La Gabungan eHailing Malaysia espère que les discussions organisées par le ministère des Transports impliqueront également des représentants de la communauté des chauffeurs, des organisations de travailleurs de la gig economy et d'autres parties prenantes. (Photo d'archives)
PETALING JAYA : La Gabungan eHailing Malaysia (GEM) estime que les efforts visant à améliorer la sécurité des chauffeurs de e-hailing ne devraient pas se limiter uniquement à l'installation de caméras de tableau de bord (dashcam).
Son chef militant, Masrizal Mahidin, a déclaré qu'au contraire, les plateformes de e-hailing doivent être tenues responsables de fournir des fonctionnalités de sécurité plus complètes dans leurs propres applications.
Selon lui, parmi les fonctionnalités à envisager figurent l'enregistrement audio activé uniquement pendant le trajet, un système de bouton d'urgence en temps réel, une vérification d'identité des utilisateurs plus stricte, le partage de localisation en direct avec les contacts d'urgence, ainsi qu'un mécanisme de réponse d'urgence plus rapide.
« L'enregistrement vidéo via dashcam peut contribuer à améliorer le niveau de sécurité et à faciliter le processus d'enquête en cas d'incident, mais la discussion ne doit pas s'arrêter là.

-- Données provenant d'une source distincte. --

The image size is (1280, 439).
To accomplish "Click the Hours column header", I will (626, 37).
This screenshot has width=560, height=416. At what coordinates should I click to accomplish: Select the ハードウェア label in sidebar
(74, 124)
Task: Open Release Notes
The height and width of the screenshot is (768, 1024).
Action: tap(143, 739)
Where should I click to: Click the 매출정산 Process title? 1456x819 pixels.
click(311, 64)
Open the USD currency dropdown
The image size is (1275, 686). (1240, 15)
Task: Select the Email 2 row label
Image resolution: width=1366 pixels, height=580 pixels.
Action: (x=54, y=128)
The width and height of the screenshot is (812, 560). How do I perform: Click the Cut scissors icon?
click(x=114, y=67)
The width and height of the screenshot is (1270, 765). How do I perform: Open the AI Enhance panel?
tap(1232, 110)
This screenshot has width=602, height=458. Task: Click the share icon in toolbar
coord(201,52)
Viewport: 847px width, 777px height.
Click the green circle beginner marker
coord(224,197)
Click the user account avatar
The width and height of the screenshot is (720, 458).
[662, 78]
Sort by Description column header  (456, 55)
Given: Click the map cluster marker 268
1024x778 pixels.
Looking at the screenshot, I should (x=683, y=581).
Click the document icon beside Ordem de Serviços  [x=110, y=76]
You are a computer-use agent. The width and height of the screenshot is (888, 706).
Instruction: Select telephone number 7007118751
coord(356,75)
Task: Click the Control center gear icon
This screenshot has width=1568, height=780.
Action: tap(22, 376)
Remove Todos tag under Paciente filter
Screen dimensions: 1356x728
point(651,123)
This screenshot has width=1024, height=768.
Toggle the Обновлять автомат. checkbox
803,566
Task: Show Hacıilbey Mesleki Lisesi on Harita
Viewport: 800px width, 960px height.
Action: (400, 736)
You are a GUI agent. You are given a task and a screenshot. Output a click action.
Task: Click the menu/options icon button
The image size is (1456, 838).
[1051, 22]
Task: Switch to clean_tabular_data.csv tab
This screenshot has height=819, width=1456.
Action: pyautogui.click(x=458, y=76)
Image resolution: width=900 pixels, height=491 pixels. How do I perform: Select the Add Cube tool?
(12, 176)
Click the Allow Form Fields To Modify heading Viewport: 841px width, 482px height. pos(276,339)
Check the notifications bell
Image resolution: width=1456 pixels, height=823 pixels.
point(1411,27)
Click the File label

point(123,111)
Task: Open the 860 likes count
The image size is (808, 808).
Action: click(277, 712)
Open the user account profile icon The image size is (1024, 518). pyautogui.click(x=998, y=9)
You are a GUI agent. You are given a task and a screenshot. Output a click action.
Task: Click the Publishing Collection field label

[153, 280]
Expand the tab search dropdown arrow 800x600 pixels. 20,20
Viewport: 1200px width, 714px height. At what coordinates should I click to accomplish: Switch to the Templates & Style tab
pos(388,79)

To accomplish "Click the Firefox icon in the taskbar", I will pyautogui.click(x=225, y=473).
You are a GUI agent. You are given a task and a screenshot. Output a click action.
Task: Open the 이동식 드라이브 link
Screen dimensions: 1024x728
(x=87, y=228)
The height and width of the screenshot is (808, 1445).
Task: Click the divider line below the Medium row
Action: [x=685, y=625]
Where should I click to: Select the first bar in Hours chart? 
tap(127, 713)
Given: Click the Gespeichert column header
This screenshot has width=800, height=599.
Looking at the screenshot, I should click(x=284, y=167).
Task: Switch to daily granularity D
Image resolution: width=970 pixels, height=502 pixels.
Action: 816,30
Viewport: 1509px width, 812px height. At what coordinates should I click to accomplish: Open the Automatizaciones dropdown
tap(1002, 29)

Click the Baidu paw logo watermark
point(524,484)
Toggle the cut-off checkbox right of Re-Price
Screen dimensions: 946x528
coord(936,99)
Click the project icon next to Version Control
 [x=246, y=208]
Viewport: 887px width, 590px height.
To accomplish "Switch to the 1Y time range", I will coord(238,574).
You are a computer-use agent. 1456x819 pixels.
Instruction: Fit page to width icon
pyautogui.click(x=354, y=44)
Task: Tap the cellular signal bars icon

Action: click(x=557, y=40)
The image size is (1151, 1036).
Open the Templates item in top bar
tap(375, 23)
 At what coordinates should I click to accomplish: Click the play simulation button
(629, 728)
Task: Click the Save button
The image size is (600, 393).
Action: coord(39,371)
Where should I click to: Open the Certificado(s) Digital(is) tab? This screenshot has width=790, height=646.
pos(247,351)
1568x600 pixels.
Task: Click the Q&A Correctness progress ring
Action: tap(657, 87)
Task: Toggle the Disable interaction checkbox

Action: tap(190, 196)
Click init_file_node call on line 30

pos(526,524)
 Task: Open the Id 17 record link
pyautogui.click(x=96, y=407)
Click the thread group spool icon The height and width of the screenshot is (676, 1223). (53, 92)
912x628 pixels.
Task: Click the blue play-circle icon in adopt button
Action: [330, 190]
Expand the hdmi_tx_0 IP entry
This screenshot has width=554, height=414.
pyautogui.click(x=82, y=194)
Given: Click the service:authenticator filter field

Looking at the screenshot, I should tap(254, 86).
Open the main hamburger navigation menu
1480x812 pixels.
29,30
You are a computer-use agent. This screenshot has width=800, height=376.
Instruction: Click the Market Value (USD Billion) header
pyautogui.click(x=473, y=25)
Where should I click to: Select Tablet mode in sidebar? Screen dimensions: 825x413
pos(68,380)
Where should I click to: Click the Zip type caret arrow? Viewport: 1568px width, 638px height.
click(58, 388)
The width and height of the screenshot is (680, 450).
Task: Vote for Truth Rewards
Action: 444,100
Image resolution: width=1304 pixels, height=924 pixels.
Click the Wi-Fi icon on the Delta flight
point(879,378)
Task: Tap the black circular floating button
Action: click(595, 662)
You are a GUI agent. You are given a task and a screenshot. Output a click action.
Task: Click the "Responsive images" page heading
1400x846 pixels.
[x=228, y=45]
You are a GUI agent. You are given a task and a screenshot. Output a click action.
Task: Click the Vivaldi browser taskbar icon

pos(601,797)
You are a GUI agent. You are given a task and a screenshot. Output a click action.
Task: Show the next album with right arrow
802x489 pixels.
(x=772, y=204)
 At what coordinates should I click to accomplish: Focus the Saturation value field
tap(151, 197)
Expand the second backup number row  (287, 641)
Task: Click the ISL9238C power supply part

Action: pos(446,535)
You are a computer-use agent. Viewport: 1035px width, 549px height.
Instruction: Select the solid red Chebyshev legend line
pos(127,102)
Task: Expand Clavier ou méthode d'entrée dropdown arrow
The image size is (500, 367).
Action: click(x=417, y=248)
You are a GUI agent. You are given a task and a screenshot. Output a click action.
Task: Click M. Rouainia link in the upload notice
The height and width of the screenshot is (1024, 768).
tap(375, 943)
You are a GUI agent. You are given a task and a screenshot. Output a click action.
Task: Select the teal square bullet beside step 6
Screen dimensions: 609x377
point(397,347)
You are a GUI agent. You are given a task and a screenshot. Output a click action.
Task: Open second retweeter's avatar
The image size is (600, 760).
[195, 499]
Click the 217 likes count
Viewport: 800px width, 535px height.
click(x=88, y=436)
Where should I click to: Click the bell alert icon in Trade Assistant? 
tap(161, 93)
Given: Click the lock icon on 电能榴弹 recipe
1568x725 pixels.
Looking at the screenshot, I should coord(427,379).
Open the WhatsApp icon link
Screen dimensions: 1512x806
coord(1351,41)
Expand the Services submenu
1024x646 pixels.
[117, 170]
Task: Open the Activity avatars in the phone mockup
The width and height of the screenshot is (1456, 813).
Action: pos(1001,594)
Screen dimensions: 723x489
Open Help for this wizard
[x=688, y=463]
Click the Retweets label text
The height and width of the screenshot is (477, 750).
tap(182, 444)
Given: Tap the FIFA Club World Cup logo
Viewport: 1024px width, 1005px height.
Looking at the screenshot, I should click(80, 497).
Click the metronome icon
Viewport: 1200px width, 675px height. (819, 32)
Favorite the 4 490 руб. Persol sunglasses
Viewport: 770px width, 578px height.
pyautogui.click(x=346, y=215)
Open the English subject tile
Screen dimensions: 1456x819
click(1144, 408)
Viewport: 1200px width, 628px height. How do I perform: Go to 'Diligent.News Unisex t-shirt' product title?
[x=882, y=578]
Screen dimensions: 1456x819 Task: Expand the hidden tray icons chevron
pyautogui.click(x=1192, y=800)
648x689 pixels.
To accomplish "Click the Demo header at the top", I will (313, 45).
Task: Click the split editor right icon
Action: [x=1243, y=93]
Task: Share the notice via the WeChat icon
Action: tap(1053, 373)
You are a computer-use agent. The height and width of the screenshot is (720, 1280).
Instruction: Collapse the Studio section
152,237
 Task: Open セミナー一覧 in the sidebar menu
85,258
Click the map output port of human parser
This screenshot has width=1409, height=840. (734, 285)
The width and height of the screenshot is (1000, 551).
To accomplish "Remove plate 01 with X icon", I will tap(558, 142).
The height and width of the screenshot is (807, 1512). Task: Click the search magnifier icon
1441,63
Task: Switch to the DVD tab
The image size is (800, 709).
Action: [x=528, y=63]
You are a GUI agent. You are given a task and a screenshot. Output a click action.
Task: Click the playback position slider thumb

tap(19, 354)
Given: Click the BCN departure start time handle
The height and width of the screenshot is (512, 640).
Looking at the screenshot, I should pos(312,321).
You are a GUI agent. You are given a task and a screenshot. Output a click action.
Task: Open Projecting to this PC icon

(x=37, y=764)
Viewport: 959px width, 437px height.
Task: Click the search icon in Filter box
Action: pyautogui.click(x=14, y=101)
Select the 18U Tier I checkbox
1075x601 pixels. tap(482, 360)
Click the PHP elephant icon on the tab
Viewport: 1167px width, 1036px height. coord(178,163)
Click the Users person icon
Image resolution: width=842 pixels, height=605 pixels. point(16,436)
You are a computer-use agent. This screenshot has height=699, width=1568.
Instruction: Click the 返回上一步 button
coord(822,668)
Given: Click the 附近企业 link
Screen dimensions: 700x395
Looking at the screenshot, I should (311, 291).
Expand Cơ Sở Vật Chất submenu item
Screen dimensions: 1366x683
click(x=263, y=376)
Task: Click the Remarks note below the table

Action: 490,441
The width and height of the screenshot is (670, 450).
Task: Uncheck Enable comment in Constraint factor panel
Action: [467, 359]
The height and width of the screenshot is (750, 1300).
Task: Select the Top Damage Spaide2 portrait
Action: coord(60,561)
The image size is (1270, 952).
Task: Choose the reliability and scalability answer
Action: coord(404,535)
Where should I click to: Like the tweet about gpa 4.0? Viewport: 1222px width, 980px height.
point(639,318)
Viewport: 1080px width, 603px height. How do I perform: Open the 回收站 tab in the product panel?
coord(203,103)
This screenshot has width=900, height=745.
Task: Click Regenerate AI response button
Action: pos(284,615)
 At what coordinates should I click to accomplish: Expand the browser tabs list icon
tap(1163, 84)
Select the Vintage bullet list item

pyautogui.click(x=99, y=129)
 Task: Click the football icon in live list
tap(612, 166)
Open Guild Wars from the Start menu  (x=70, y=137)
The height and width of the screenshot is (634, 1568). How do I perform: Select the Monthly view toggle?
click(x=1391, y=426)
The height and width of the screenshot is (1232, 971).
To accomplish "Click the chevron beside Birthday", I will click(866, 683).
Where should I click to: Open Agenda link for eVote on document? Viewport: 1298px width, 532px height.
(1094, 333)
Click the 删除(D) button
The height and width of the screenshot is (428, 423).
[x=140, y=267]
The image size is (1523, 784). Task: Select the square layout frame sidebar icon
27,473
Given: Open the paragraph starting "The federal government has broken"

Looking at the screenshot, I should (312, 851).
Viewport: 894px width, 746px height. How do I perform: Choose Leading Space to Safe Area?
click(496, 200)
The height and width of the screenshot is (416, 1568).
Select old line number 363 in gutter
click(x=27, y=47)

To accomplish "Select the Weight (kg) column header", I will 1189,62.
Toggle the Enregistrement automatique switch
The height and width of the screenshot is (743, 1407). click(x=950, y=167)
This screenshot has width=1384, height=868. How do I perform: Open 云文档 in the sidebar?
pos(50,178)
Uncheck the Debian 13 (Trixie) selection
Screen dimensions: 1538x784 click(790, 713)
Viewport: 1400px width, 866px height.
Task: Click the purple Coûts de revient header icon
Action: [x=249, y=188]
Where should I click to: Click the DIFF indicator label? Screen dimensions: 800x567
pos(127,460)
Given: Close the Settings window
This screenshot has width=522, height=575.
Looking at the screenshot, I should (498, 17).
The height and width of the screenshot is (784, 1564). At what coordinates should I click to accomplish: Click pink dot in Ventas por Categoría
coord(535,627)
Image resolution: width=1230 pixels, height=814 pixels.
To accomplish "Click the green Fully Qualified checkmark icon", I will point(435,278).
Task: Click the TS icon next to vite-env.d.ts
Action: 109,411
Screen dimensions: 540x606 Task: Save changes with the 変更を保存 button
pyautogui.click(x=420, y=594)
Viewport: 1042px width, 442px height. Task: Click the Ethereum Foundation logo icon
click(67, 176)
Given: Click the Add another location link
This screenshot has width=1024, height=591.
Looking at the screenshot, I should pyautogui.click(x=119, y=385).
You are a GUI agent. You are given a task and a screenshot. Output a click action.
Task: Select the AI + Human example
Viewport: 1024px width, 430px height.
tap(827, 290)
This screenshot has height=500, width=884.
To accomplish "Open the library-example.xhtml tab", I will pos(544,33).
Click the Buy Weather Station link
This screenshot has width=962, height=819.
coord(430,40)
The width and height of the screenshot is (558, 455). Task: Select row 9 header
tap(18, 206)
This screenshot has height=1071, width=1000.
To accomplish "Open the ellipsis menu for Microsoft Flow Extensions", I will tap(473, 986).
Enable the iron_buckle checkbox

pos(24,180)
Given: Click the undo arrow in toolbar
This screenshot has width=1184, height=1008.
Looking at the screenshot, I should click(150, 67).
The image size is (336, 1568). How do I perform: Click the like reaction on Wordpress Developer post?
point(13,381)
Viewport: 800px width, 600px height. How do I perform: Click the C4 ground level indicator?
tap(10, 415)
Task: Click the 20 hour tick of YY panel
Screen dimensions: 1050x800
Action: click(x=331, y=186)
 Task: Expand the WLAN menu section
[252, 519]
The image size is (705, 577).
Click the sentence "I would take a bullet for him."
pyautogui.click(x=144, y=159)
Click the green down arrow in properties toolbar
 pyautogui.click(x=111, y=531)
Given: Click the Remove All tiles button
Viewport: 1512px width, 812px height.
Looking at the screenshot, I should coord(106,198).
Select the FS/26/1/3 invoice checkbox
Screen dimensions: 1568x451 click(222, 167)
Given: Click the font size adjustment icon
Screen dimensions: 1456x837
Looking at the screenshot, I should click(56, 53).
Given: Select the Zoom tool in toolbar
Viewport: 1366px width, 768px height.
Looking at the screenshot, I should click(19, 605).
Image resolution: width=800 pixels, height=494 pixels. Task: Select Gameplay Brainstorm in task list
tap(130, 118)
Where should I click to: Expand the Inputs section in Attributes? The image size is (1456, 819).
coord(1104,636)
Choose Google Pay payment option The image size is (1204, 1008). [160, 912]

« Les plateformes de e-hailing doivent être responsables de la mise en place d'un écosystème de sécurité numérique plus moderne, efficace et complet », a-t-il déclaré à FMT.
Le 15 juin dernier, le ministre des Transports, Loke Siew Fook, a déclaré que son ministère allait discuter avec les opérateurs de e-hailing afin d'examiner des mesures supplémentaires pour améliorer la sécurité des chauffeurs, à la suite de plusieurs incidents impliquant des chauffeurs agressés par des passagers ces derniers temps.
Parmi les propositions soulevées figure l'installation de caméras de tableau de bord dans les véhicules de e-hailing afin de protéger les chauffeurs.
Il a indiqué que certaines sociétés opératrices de e-hailing ont manifesté leur intérêt pour la mise en œuvre de l'utilisation de ces caméras, mais que la question doit être examinée de manière approfondie car elle implique également des enjeux de confidentialité des passagers.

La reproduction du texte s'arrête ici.